There's no benefit to cutting corners


Issue #25. Trying something new. Going with one topic, but going a little deeper. You’re welcome to let me know what you think. As always, keen to spew out what I’ve been reading, learning, and compressing. But first, a quick quote from Howard Marks:

There are old investors, and there are bold investors, but there are no old bold investors.

Here’s the format of today’s email:

  • Part 1: Age and Experience

  • Part 2: Feedback

  • Part 3: Under the Spotlight: Elizabeth Gaines

  • Part 4: Bonus Quirky Content - Something to Read, Watch, and Listen

Age and Experience

Buffett and Munger are 90 and 97 respectively, and still running a $600b+ public company. George Soros is 90 and still as active. Jeremy Grantham is 82 and still at GMO. Paul Singer is Co-CEO of Elliott Management at 76. Howard Marks is 75. Seth Klarman is 64. I could go on. But why are so many successful investors old? Is it a due to skill improvements over time? Is it because of compounding and them just sticking around? Is this just survivorship bias?

Do Older Investors Make Better Investment Decisions? [Link]

we find that older and experienced investors follow “rules of thumb” that reflect greater investment knowledge. But older investors also exhibit worse investment skill, especially if they are less educated, earn lower income, and belong to minority racial/ethnic groups. Overall, the adverse effects of cognitive aging dominate: Investors with greater cognitive decline earn 3% lower risk-adjusted annual returns, and the performance differential is 5% among investors who hold larger portfolios.

And a bit more detail as to what older and more experienced investors styles and portfolios look like:

older and more experienced investors hold less risky portfolios, exhibit stronger preference for diversification, trade less frequently, exhibit greater propensity for year-end tax-loss selling, and exhibit weaker behavioral biases such as the disposition effect and familiarity bias. Thus, their choices reflect greater knowledge about investing. But consistent with the cognitive aging hypothesis, we also find that older investors have worse investment skill, where the skill deteriorates sharply around the age of 70.
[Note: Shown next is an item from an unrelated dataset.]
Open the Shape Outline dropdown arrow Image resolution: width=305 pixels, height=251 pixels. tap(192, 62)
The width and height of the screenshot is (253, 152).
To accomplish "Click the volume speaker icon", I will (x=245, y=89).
Old Age and the Decline in Financial Literacy [Link]

The summary of this paper is an absolute doozy. A double whammy for older people. I’ve made a meme that kinda, maybe, almost sums up the paper:

Age and Investing Skills [Link]

Some great thoughts around getting old in investing. Particularly as the author notes that the older people get, the more religious they get in certain beliefs and are often prone to some overconfidence. Which might potentially stem from the fact that older investors rarely admit that they do not know what is going on. His advice?
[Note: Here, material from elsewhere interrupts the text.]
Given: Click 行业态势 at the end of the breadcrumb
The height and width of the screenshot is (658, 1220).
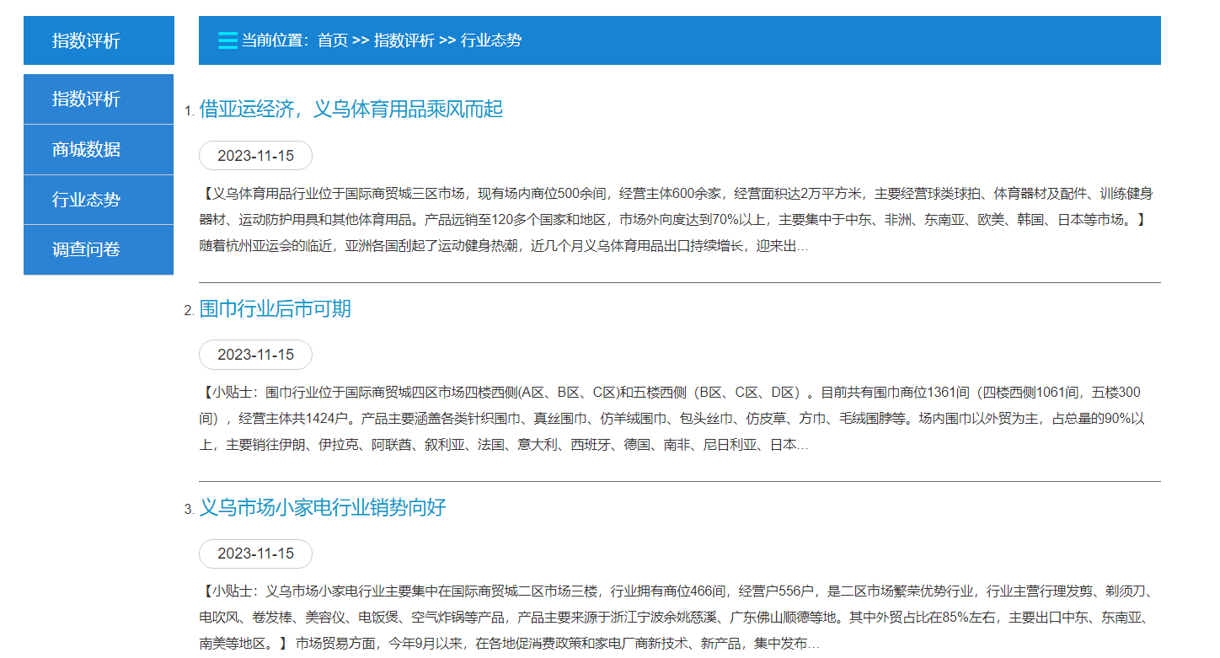Looking at the screenshot, I should click(x=490, y=40).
My advice (mainly to myself) would be as follows in order not to fall into the age trap:

  • Don’t turn a certain investment style into a Quasi religion

  • Admit that you don’t understand current markets

  • Don’t be constantly afraid but find ways to adapt

  • Never say it is too late for something new and don’t be afraid of mistakes

  • Maybe let some younger guys manage part of your portfolio in order to benefit from their “lack of knowledge”

Is Experience All It Is Cracked Up to Be? [Link]

Robert Vinall of RV Capital makes a good argument that investors may feel so comfortable with their current style, that they refuse to change and adapt.

there is an advantage to experience. When the nature of the market does change, it should, at least in theory, be easier for the investor that has lived through different types of market to adapt than for the investor who has only experienced one type. The younger investor suddenly finds themselves in the position of the older investor without the benefit of having experienced a change in the market before.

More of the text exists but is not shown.